(Items from a dataset)
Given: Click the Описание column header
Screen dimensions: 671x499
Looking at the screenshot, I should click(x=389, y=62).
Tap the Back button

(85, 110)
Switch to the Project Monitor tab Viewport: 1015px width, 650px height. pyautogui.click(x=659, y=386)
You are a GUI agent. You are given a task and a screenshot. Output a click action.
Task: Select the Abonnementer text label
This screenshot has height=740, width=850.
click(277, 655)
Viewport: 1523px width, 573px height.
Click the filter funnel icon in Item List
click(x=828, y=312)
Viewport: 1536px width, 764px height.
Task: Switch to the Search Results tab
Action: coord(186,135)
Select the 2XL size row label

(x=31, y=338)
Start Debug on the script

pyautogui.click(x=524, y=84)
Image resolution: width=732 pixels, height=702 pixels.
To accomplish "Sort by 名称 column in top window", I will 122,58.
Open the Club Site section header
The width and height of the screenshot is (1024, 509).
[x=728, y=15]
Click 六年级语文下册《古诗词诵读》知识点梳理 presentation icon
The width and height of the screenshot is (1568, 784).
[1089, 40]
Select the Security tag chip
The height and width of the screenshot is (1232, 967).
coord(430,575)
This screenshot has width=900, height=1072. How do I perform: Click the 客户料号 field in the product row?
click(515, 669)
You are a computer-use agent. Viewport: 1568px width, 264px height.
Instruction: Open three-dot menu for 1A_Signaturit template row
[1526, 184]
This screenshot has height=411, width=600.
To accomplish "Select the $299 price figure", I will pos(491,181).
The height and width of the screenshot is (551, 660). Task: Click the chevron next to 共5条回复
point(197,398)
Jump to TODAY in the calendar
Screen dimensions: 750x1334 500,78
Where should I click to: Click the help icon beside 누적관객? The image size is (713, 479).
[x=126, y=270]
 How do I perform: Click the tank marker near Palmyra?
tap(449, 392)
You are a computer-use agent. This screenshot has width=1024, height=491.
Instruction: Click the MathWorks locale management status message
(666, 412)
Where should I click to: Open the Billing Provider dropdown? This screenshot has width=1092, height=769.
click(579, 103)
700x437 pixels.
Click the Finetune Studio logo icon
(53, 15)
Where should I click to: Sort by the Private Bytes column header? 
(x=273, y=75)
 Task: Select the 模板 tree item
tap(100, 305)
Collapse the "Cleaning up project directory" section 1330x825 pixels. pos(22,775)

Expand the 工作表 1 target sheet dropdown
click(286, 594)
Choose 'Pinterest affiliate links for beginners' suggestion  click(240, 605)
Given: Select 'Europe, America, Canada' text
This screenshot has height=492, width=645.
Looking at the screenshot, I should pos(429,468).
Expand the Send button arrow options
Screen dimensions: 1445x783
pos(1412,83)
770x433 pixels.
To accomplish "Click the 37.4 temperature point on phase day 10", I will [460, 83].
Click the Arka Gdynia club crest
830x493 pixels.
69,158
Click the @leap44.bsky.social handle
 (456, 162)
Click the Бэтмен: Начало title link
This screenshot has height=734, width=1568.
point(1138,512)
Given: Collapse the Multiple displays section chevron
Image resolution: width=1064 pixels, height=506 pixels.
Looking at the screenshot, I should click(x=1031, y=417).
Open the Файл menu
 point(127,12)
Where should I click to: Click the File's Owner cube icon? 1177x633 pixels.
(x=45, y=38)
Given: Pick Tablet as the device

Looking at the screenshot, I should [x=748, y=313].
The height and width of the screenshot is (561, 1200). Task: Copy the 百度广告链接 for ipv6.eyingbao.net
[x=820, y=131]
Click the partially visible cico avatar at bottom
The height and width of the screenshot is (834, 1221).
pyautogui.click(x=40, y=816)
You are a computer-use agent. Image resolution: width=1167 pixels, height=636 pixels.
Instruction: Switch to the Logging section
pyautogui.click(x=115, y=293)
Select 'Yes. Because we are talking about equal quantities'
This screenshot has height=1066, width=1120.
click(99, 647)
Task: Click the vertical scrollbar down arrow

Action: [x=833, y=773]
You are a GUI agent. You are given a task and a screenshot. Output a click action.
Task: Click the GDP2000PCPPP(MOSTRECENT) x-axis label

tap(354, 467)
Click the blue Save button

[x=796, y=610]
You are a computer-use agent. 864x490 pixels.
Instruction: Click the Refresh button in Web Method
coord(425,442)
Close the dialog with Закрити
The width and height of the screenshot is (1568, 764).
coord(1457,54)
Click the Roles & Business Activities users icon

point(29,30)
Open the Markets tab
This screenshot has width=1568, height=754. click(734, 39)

▶ _Work instruction_:
Copy every record above exactly as it is.

▶ _Result of the task_:
Given: Click the Описание column header
Screen dimensions: 671x499
Looking at the screenshot, I should click(x=389, y=62).
Tap the Back button

(85, 110)
Switch to the Project Monitor tab Viewport: 1015px width, 650px height. pyautogui.click(x=659, y=386)
You are a GUI agent. You are given a task and a screenshot. Output a click action.
Task: Select the Abonnementer text label
This screenshot has height=740, width=850.
click(277, 655)
Viewport: 1523px width, 573px height.
Click the filter funnel icon in Item List
click(x=828, y=312)
Viewport: 1536px width, 764px height.
Task: Switch to the Search Results tab
Action: coord(186,135)
Select the 2XL size row label

(x=31, y=338)
Start Debug on the script

pyautogui.click(x=524, y=84)
Image resolution: width=732 pixels, height=702 pixels.
To accomplish "Sort by 名称 column in top window", I will 122,58.
Open the Club Site section header
The width and height of the screenshot is (1024, 509).
[x=728, y=15]
Click 六年级语文下册《古诗词诵读》知识点梳理 presentation icon
The width and height of the screenshot is (1568, 784).
[1089, 40]
Select the Security tag chip
The height and width of the screenshot is (1232, 967).
coord(430,575)
This screenshot has width=900, height=1072. How do I perform: Click the 客户料号 field in the product row?
click(515, 669)
You are a computer-use agent. Viewport: 1568px width, 264px height.
Instruction: Open three-dot menu for 1A_Signaturit template row
[1526, 184]
This screenshot has height=411, width=600.
To accomplish "Select the $299 price figure", I will pos(491,181).
The height and width of the screenshot is (551, 660). Task: Click the chevron next to 共5条回复
point(197,398)
Jump to TODAY in the calendar
Screen dimensions: 750x1334 500,78
Where should I click to: Click the help icon beside 누적관객? The image size is (713, 479).
[x=126, y=270]
 How do I perform: Click the tank marker near Palmyra?
tap(449, 392)
You are a computer-use agent. This screenshot has width=1024, height=491.
Instruction: Click the MathWorks locale management status message
(666, 412)
Where should I click to: Open the Billing Provider dropdown? This screenshot has width=1092, height=769.
click(579, 103)
700x437 pixels.
Click the Finetune Studio logo icon
(53, 15)
Where should I click to: Sort by the Private Bytes column header? 
(x=273, y=75)
 Task: Select the 模板 tree item
tap(100, 305)
Collapse the "Cleaning up project directory" section 1330x825 pixels. pos(22,775)

Expand the 工作表 1 target sheet dropdown
click(286, 594)
Choose 'Pinterest affiliate links for beginners' suggestion  click(240, 605)
Given: Select 'Europe, America, Canada' text
This screenshot has height=492, width=645.
Looking at the screenshot, I should pos(429,468).
Expand the Send button arrow options
Screen dimensions: 1445x783
pos(1412,83)
770x433 pixels.
To accomplish "Click the 37.4 temperature point on phase day 10", I will [460, 83].
Click the Arka Gdynia club crest
830x493 pixels.
69,158
Click the @leap44.bsky.social handle
 (456, 162)
Click the Бэтмен: Начало title link
This screenshot has height=734, width=1568.
point(1138,512)
Given: Collapse the Multiple displays section chevron
Image resolution: width=1064 pixels, height=506 pixels.
Looking at the screenshot, I should click(x=1031, y=417).
Open the Файл menu
 point(127,12)
Where should I click to: Click the File's Owner cube icon? 1177x633 pixels.
(x=45, y=38)
Given: Pick Tablet as the device

Looking at the screenshot, I should [x=748, y=313].
The height and width of the screenshot is (561, 1200). Task: Copy the 百度广告链接 for ipv6.eyingbao.net
[x=820, y=131]
Click the partially visible cico avatar at bottom
The height and width of the screenshot is (834, 1221).
pyautogui.click(x=40, y=816)
You are a computer-use agent. Image resolution: width=1167 pixels, height=636 pixels.
Instruction: Switch to the Logging section
pyautogui.click(x=115, y=293)
Select 'Yes. Because we are talking about equal quantities'
This screenshot has height=1066, width=1120.
click(99, 647)
Task: Click the vertical scrollbar down arrow

Action: [x=833, y=773]
You are a GUI agent. You are given a task and a screenshot. Output a click action.
Task: Click the GDP2000PCPPP(MOSTRECENT) x-axis label

tap(354, 467)
Click the blue Save button

[x=796, y=610]
You are a computer-use agent. 864x490 pixels.
Instruction: Click the Refresh button in Web Method
coord(425,442)
Close the dialog with Закрити
The width and height of the screenshot is (1568, 764).
coord(1457,54)
Click the Roles & Business Activities users icon

point(29,30)
Open the Markets tab
This screenshot has width=1568, height=754. click(734, 39)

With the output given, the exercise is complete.